Overview
The BDD Solver is a constraint-solving mode discussed in the context of VCS constrained-random stimulus generation for AMD microcode. In this mode, the solver elaborates the entire solution space of a randomize call before selecting a solution. This can require large amounts of memory and some elaboration time, but the elaborated solution space is cached to speed up later randomization calls. [C1]
Operating model
For a given randomization problem, the BDD Solver performs an up-front elaboration of the full solution space. The evidence specifically notes two consequences of this model:
- It can take significant memory because the entire solution space is elaborated. [C1]
- It can take time before the first solution is selected, but the resulting solution space is cached for subsequent randomization calls. [C1]
This makes the solver better suited to cases where the same randomize call is executed many times, provided the randomization problem does not exceed practical memory limits. CPU opcode generation is given as an example of such a workload. [C2]
Performance characteristics
In the reported VCS study, two randomization architectures were compared: a single-class architecture and a multiple-class architecture.

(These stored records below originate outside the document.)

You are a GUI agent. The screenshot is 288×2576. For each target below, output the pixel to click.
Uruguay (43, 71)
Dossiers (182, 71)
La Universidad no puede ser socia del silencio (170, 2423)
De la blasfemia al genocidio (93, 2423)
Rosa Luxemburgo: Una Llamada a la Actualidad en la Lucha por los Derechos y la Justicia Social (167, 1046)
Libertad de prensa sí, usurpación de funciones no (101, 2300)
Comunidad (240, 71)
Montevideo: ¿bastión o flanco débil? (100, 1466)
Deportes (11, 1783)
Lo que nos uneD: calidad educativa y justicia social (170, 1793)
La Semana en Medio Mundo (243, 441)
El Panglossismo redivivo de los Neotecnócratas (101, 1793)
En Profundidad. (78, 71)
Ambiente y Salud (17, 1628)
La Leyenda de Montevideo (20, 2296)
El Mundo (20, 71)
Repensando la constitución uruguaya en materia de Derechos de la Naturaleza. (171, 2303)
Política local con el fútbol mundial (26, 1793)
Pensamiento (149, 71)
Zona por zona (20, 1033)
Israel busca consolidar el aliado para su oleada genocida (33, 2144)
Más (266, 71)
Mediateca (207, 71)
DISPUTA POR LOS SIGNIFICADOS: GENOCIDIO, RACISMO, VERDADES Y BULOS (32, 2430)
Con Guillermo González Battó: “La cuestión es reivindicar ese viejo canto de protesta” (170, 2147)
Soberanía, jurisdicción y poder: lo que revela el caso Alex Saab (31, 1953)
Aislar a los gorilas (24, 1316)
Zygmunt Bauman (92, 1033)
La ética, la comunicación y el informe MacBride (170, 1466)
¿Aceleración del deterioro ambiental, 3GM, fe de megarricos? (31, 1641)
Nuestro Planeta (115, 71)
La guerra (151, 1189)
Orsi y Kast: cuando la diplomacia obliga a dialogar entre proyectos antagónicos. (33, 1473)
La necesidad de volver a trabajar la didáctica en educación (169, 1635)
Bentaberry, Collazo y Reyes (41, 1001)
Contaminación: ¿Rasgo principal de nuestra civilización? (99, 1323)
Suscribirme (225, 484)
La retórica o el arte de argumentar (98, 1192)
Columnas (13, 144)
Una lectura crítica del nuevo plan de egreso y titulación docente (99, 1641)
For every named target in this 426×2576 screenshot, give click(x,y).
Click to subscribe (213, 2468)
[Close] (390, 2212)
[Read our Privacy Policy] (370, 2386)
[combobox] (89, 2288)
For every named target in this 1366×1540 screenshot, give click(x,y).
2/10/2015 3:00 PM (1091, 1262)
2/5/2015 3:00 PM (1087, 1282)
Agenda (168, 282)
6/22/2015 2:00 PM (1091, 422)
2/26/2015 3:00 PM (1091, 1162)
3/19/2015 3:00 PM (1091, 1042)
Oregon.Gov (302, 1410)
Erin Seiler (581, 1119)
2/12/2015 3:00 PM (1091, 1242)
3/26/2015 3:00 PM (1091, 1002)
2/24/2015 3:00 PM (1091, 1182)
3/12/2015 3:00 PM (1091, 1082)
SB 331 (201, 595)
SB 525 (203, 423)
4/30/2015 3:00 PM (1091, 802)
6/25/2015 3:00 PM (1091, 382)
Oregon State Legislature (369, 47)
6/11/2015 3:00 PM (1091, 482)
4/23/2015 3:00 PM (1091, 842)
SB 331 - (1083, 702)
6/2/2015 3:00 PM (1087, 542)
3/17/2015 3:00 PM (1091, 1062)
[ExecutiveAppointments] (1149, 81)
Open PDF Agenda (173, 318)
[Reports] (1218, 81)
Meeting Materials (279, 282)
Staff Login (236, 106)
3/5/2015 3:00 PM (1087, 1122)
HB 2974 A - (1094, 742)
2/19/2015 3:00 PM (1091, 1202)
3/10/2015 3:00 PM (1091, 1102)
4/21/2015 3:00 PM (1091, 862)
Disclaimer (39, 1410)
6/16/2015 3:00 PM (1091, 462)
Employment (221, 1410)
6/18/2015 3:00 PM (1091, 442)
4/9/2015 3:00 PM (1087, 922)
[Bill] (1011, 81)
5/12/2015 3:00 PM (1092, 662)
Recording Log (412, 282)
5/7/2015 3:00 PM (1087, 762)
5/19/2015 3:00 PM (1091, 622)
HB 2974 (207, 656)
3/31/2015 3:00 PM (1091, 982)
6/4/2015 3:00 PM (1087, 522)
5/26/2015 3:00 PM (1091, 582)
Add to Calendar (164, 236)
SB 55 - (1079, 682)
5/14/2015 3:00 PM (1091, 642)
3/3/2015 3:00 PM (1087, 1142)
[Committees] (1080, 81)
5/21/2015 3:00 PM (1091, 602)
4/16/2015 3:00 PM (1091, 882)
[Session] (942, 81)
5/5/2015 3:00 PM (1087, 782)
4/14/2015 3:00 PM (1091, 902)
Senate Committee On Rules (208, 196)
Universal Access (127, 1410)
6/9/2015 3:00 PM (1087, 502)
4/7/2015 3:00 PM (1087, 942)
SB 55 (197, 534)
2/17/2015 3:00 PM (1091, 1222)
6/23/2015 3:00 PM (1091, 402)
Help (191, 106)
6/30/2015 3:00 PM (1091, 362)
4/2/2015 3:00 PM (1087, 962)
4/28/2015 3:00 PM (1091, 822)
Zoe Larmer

The multiple-class architecture was faster with both the default RACE solver and the BDD Solver. The reported speedup was approximately 4x for RACE and 2x for the BDD Solver. [C3]
Memory results were measured for the BDD Solver only, because RACE memory consumption was described as typically smaller and not a limiting factor. The multiple-class architecture also showed significantly better memory requirements for the BDD Solver. [C4]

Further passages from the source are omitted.